→ **Pixel coordinate grounding data**
|---|

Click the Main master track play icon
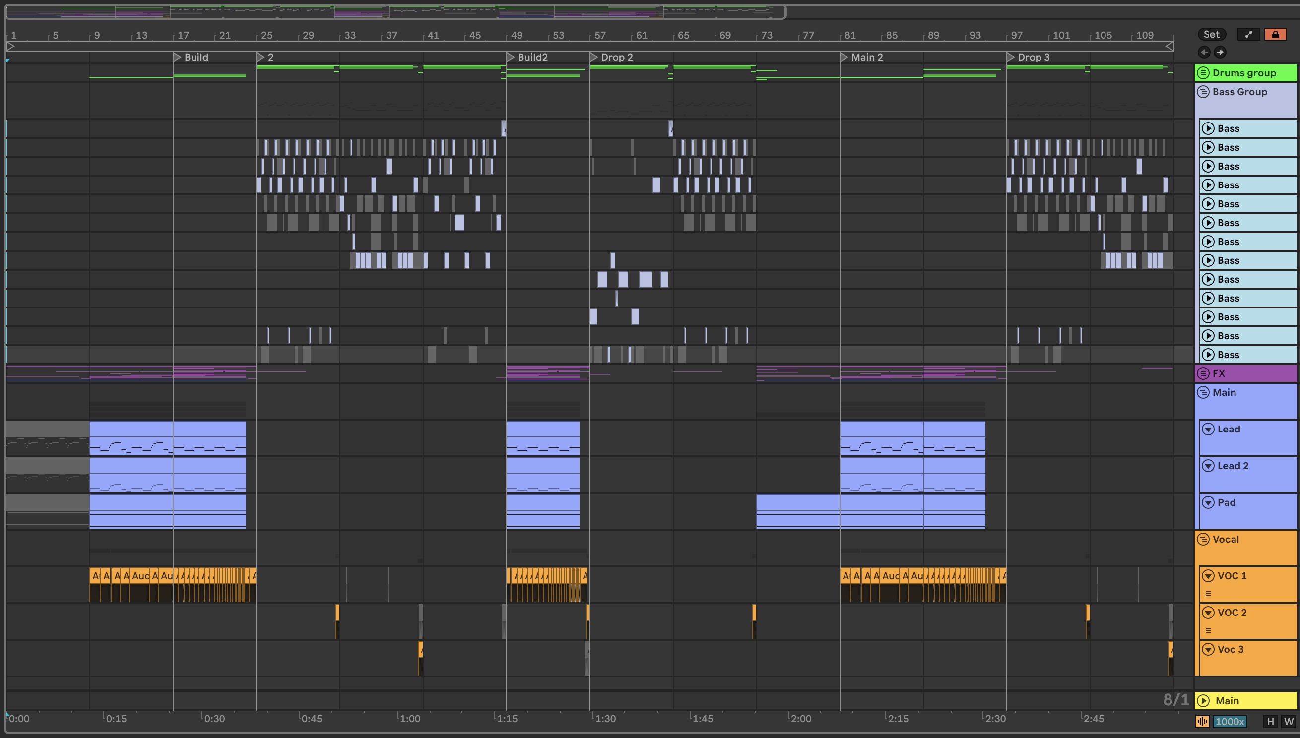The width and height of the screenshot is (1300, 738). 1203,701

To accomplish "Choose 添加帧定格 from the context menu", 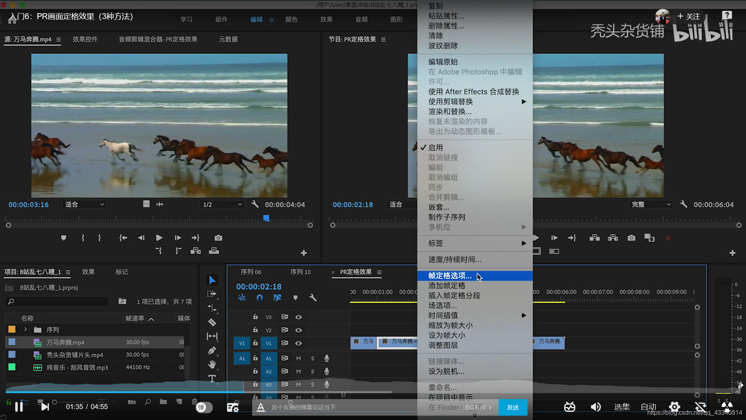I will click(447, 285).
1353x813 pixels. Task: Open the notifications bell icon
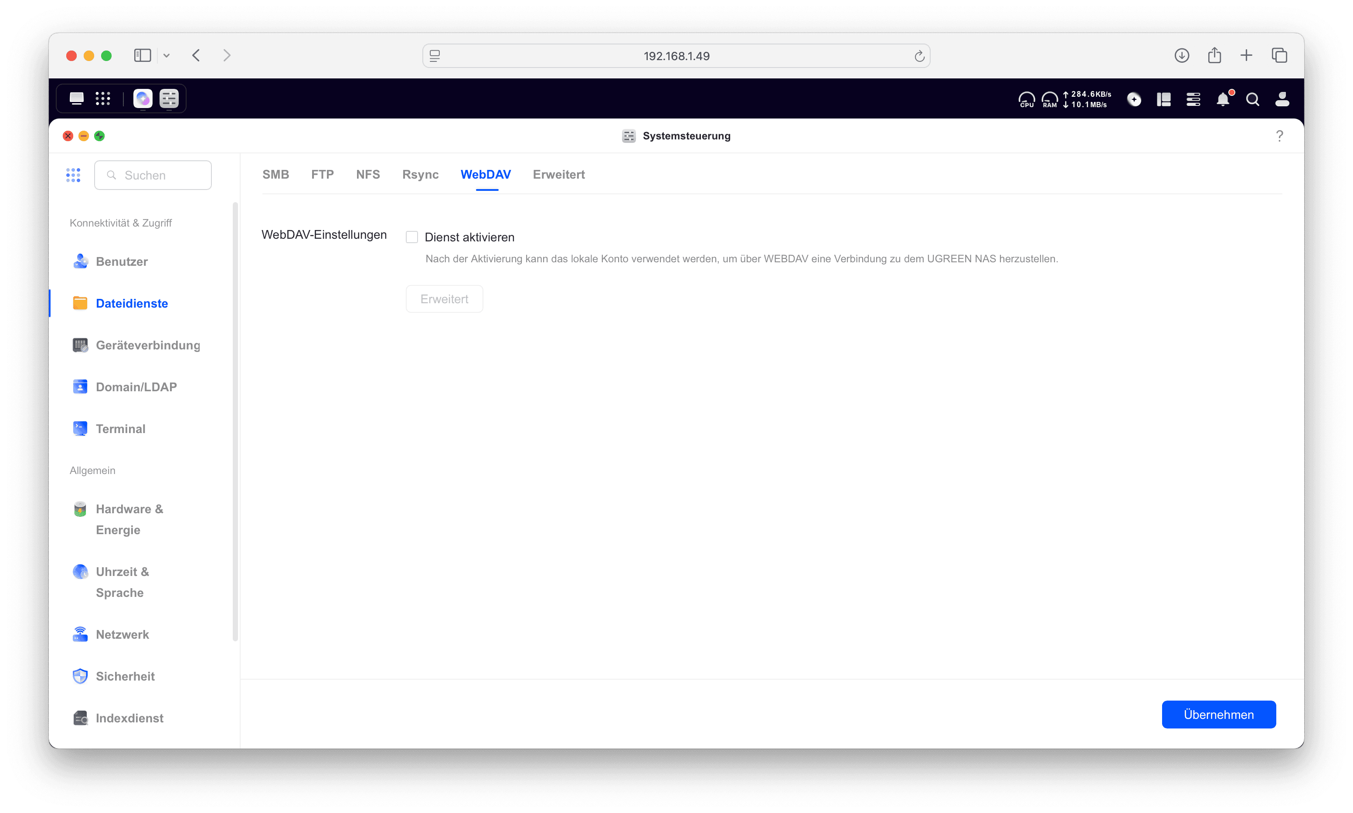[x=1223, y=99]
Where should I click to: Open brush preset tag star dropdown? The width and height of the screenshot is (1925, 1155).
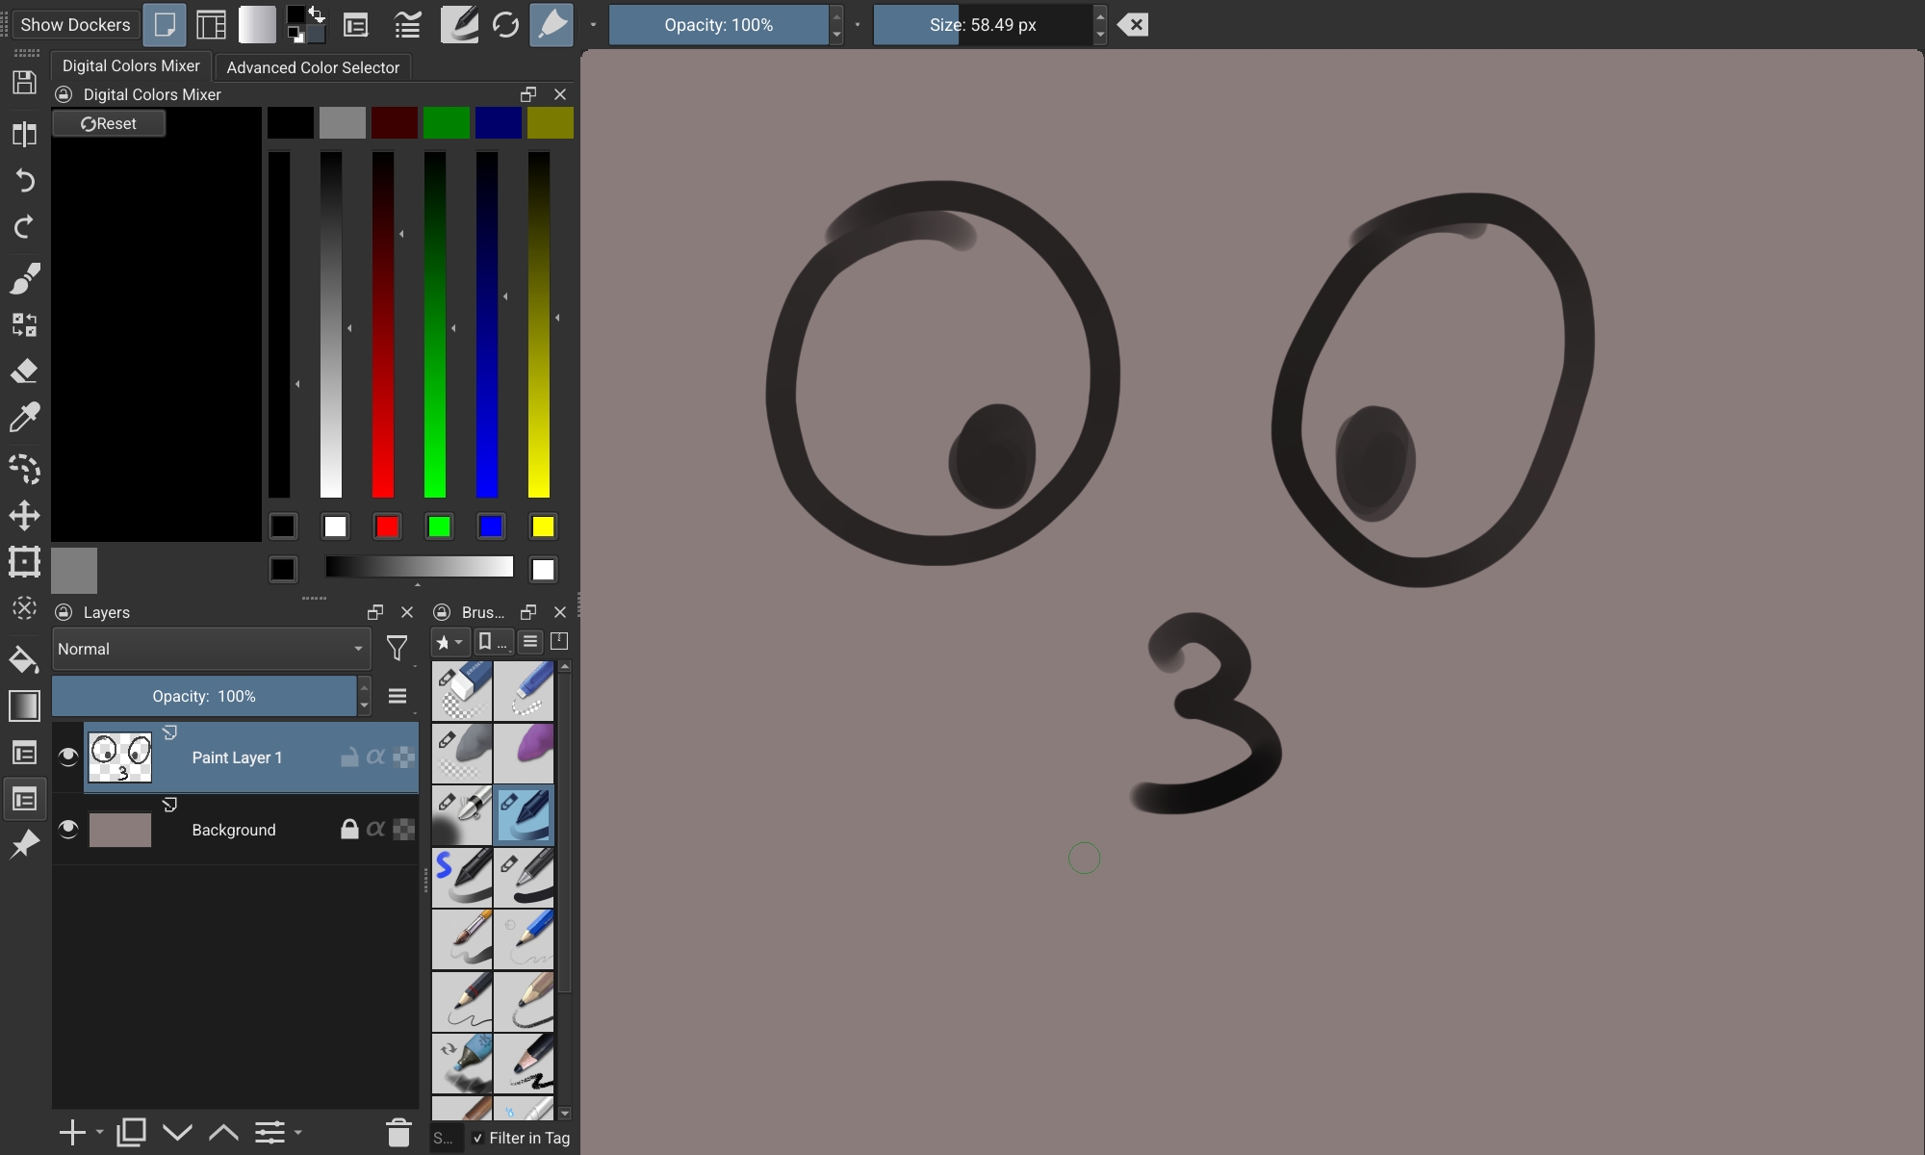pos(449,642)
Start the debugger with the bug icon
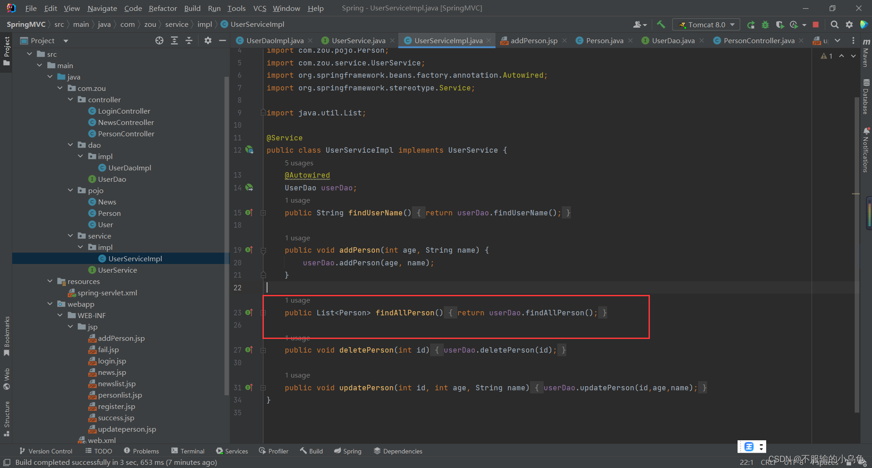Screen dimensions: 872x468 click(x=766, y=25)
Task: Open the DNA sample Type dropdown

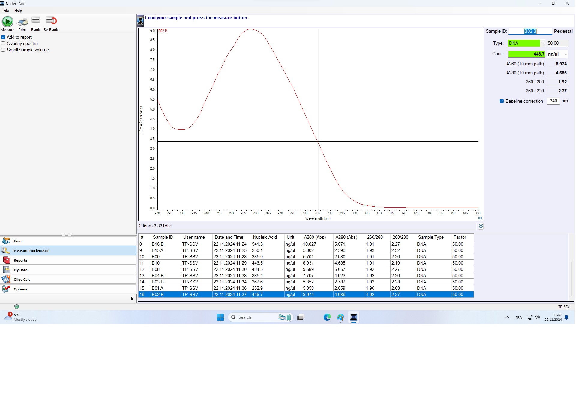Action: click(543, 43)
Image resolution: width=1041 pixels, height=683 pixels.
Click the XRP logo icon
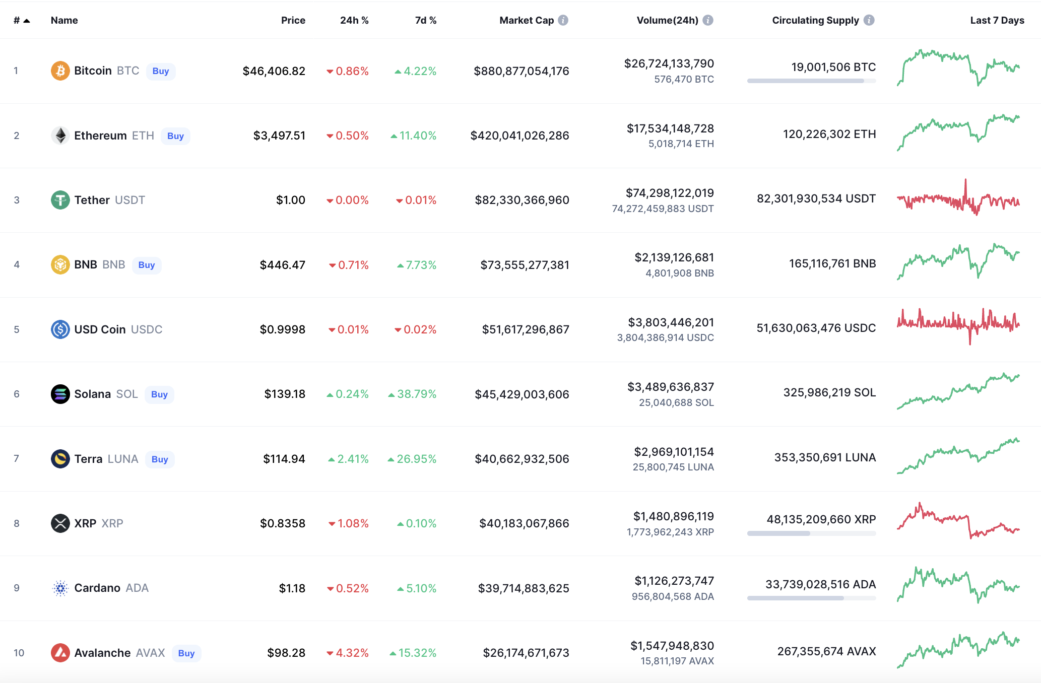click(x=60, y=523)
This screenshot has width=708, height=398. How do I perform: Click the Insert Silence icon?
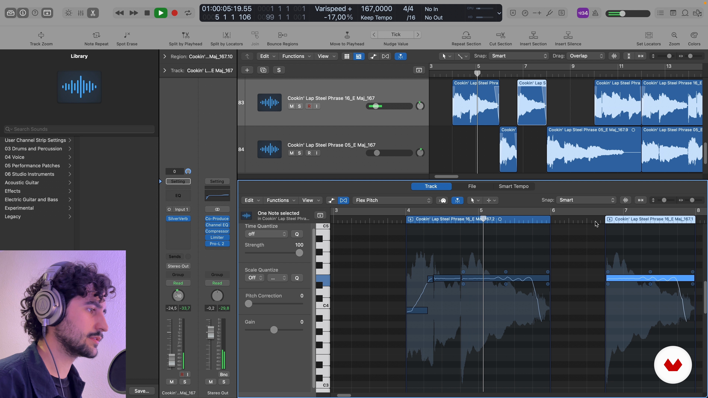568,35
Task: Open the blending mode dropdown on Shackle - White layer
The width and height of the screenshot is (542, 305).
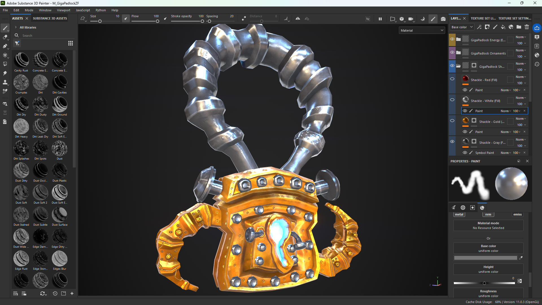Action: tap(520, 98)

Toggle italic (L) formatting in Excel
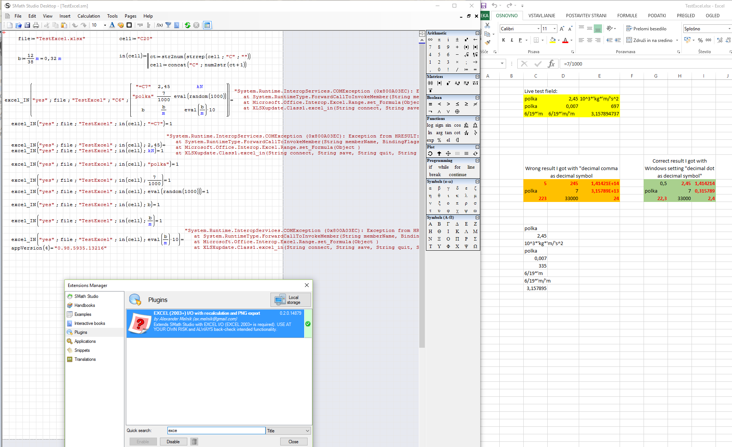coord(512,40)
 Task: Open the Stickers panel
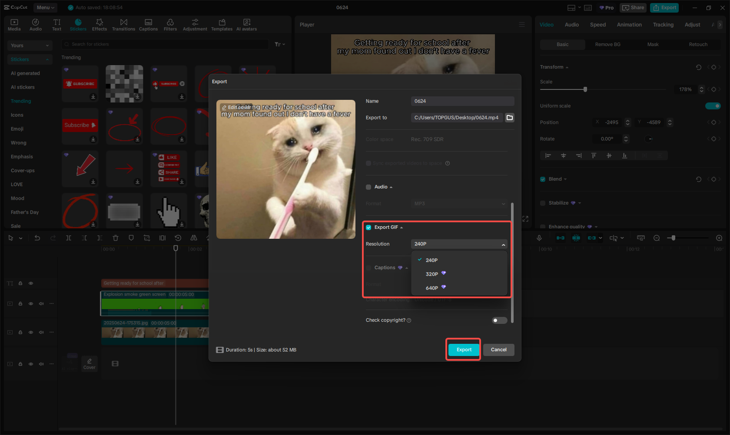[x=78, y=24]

|---|

→ **WORK TO BE COMPLETED**
Extract, word for word, each line from the one that contains "Where should I" through the final line of the data above. Leave the pictures out.

→ **RESULT OF THIS EXERCISE**
Where should I click to: Open brush preset tag star dropdown? The width and height of the screenshot is (1925, 1155).
pos(449,642)
Start the debugger with the bug icon
Screen dimensions: 872x468 click(x=766, y=25)
Task: Open the DNA sample Type dropdown

Action: click(543, 43)
Image resolution: width=1041 pixels, height=683 pixels.
Click the XRP logo icon
click(x=60, y=523)
This screenshot has width=708, height=398. How do I perform: Click the Insert Silence icon?
568,35
Task: Open the blending mode dropdown on Shackle - White layer
The width and height of the screenshot is (542, 305).
Action: tap(520, 98)

Toggle italic (L) formatting in Excel
coord(512,40)
 Task: Open the Stickers panel
[x=78, y=24]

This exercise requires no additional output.